Rewrite all of the lines below, changing every "Where should I click to" to "Where do I click to" and keeping everything else the same.

**RECORD EXTRACTS:**
────────────────
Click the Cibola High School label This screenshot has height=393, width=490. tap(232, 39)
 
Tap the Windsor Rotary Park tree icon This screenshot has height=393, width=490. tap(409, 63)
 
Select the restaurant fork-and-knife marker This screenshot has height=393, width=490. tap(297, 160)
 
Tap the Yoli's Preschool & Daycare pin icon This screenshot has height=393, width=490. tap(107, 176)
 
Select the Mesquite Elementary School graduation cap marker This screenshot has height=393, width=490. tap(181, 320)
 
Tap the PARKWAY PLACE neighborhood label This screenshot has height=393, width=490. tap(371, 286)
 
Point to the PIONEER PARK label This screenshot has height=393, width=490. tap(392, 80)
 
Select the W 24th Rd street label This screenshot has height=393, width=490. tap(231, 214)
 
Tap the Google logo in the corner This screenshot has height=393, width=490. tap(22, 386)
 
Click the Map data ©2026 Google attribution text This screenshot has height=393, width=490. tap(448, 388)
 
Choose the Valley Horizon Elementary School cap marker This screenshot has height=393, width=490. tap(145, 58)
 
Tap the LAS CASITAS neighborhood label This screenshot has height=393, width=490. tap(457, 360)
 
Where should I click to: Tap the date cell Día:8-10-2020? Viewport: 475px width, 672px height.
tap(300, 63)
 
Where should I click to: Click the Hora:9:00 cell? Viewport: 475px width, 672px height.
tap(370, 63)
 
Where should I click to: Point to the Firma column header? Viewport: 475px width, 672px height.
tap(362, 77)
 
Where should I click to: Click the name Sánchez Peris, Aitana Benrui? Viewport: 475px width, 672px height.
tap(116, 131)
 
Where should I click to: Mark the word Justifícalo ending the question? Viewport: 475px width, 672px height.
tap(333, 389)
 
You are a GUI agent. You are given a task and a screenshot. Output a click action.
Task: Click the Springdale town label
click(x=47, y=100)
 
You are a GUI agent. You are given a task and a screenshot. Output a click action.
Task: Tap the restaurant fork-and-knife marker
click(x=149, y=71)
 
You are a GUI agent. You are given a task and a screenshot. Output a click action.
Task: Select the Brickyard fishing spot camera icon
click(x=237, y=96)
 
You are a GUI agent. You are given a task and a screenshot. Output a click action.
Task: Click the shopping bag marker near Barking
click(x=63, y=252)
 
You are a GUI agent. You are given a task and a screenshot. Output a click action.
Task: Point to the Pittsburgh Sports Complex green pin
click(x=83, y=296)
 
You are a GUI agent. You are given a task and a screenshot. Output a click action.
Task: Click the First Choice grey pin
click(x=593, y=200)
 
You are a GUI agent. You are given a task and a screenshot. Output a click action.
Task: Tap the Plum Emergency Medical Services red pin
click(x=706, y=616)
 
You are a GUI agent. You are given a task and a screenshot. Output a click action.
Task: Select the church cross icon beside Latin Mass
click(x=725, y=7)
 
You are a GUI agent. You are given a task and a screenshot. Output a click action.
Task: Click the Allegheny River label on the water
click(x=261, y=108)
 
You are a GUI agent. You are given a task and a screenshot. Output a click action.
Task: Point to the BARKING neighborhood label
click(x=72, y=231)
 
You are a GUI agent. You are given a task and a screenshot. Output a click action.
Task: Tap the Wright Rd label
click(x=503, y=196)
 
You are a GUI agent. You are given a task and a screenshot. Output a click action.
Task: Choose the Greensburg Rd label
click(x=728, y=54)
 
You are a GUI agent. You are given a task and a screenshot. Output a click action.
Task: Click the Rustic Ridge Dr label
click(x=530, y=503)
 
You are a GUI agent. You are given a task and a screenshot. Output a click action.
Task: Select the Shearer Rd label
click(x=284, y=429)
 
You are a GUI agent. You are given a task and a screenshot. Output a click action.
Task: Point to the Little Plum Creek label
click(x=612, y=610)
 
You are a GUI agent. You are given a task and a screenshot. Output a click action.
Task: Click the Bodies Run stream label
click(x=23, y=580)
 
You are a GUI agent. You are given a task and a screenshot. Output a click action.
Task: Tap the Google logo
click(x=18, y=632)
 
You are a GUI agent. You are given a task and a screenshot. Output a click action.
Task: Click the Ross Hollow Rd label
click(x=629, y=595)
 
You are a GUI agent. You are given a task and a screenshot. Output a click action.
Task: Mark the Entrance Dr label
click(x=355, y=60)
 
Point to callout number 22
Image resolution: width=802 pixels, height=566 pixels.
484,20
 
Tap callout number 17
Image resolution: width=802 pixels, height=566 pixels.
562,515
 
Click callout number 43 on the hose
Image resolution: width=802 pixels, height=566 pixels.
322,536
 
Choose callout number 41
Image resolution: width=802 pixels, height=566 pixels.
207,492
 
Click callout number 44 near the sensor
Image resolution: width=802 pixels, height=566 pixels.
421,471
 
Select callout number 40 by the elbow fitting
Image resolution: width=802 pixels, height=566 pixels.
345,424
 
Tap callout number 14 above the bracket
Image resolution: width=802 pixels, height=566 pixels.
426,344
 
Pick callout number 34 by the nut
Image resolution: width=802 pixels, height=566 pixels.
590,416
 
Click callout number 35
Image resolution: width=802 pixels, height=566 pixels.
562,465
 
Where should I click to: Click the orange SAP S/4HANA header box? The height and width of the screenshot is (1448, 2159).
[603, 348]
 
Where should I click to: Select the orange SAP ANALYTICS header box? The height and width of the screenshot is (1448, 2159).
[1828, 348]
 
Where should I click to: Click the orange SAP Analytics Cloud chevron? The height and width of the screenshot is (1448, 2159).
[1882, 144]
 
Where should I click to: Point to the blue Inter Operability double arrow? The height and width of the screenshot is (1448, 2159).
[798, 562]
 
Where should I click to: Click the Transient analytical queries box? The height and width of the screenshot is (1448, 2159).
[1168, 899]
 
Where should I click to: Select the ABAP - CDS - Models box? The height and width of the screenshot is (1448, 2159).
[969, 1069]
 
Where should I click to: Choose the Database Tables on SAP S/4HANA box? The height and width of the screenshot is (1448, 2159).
────────────────
**PROBLEM SOLUTION:**
Click the Cibola High School label This screenshot has height=393, width=490. tap(232, 39)
 
Tap the Windsor Rotary Park tree icon This screenshot has height=393, width=490. tap(409, 63)
 
Select the restaurant fork-and-knife marker This screenshot has height=393, width=490. tap(297, 160)
 
Tap the Yoli's Preschool & Daycare pin icon This screenshot has height=393, width=490. tap(107, 176)
 
Select the Mesquite Elementary School graduation cap marker This screenshot has height=393, width=490. tap(181, 320)
 
Tap the PARKWAY PLACE neighborhood label This screenshot has height=393, width=490. tap(371, 286)
 
Point to the PIONEER PARK label This screenshot has height=393, width=490. tap(392, 80)
 
Select the W 24th Rd street label This screenshot has height=393, width=490. tap(231, 214)
 
Tap the Google logo in the corner This screenshot has height=393, width=490. tap(22, 386)
 
Click the Map data ©2026 Google attribution text This screenshot has height=393, width=490. tap(448, 388)
 
Choose the Valley Horizon Elementary School cap marker This screenshot has height=393, width=490. tap(145, 58)
 
Tap the LAS CASITAS neighborhood label This screenshot has height=393, width=490. tap(457, 360)
 
Where do I click to: Tap the date cell Día:8-10-2020? Viewport: 475px width, 672px height.
tap(300, 63)
 
Where do I click to: Click the Hora:9:00 cell? Viewport: 475px width, 672px height.
tap(370, 63)
 
Where do I click to: Point to the Firma column header? Viewport: 475px width, 672px height.
tap(362, 77)
 
Where do I click to: Click the name Sánchez Peris, Aitana Benrui? Viewport: 475px width, 672px height.
tap(116, 131)
 
Where do I click to: Mark the word Justifícalo ending the question? Viewport: 475px width, 672px height.
tap(333, 389)
 
You are a GUI agent. You are given a task and a screenshot. Output a click action.
Task: Click the Springdale town label
click(x=47, y=100)
 
You are a GUI agent. You are given a task and a screenshot. Output a click action.
Task: Tap the restaurant fork-and-knife marker
click(x=149, y=71)
 
You are a GUI agent. You are given a task and a screenshot. Output a click action.
Task: Select the Brickyard fishing spot camera icon
click(x=237, y=96)
 
You are a GUI agent. You are given a task and a screenshot. Output a click action.
Task: Click the shopping bag marker near Barking
click(x=63, y=252)
 
You are a GUI agent. You are given a task and a screenshot. Output a click action.
Task: Point to the Pittsburgh Sports Complex green pin
click(x=83, y=296)
 
You are a GUI agent. You are given a task and a screenshot. Output a click action.
Task: Click the First Choice grey pin
click(x=593, y=200)
 
You are a GUI agent. You are given a task and a screenshot. Output a click action.
Task: Tap the Plum Emergency Medical Services red pin
click(x=706, y=616)
 
You are a GUI agent. You are given a task and a screenshot. Output a click action.
Task: Select the church cross icon beside Latin Mass
click(x=725, y=7)
 
You are a GUI agent. You are given a task and a screenshot. Output a click action.
Task: Click the Allegheny River label on the water
click(x=261, y=108)
 
You are a GUI agent. You are given a task and a screenshot. Output a click action.
Task: Point to the BARKING neighborhood label
click(x=72, y=231)
 
You are a GUI agent. You are given a task and a screenshot. Output a click action.
Task: Tap the Wright Rd label
click(x=503, y=196)
 
You are a GUI agent. You are given a task and a screenshot. Output a click action.
Task: Choose the Greensburg Rd label
click(x=728, y=54)
 
You are a GUI agent. You are given a task and a screenshot. Output a click action.
Task: Click the Rustic Ridge Dr label
click(x=530, y=503)
 
You are a GUI agent. You are given a task and a screenshot. Output a click action.
Task: Select the Shearer Rd label
click(x=284, y=429)
 
You are a GUI agent. You are given a task and a screenshot. Output a click action.
Task: Point to the Little Plum Creek label
click(x=612, y=610)
 
You are a GUI agent. You are given a task and a screenshot. Output a click action.
Task: Click the Bodies Run stream label
click(x=23, y=580)
 
You are a GUI agent. You are given a task and a screenshot. Output a click action.
Task: Tap the Google logo
click(x=18, y=632)
 
You are a GUI agent. You are given a task and a screenshot. Output a click action.
Task: Click the Ross Hollow Rd label
click(x=629, y=595)
 
You are a GUI agent. You are given a task and a screenshot. Output a click action.
Task: Mark the Entrance Dr label
click(x=355, y=60)
 
Point to callout number 22
Image resolution: width=802 pixels, height=566 pixels.
484,20
 
Tap callout number 17
Image resolution: width=802 pixels, height=566 pixels.
562,515
 
Click callout number 43 on the hose
Image resolution: width=802 pixels, height=566 pixels.
322,536
 
Choose callout number 41
Image resolution: width=802 pixels, height=566 pixels.
207,492
 
Click callout number 44 near the sensor
Image resolution: width=802 pixels, height=566 pixels.
421,471
 
Select callout number 40 by the elbow fitting
Image resolution: width=802 pixels, height=566 pixels.
345,424
 
Tap callout number 14 above the bracket
Image resolution: width=802 pixels, height=566 pixels.
426,344
 
Pick callout number 34 by the nut
Image resolution: width=802 pixels, height=566 pixels.
590,416
 
Click callout number 35
Image resolution: width=802 pixels, height=566 pixels.
562,465
 
Where do I click to: Click the orange SAP S/4HANA header box? The height and width of the screenshot is (1448, 2159).
[603, 348]
 
Where do I click to: Select the orange SAP ANALYTICS header box? The height and width of the screenshot is (1448, 2159).
[1828, 348]
 
Where do I click to: Click the orange SAP Analytics Cloud chevron? The height and width of the screenshot is (1448, 2159).
[1882, 144]
 
Where do I click to: Point to the blue Inter Operability double arrow? The height and width of the screenshot is (1448, 2159).
[798, 562]
 
Where do I click to: Click the Transient analytical queries box? The height and width of the screenshot is (1448, 2159).
[1168, 899]
 
Where do I click to: Select the ABAP - CDS - Models box? The height and width of the screenshot is (1448, 2159).
[969, 1069]
 
Where do I click to: Choose the Database Tables on SAP S/4HANA box? The height and width of the screenshot is (1448, 2159).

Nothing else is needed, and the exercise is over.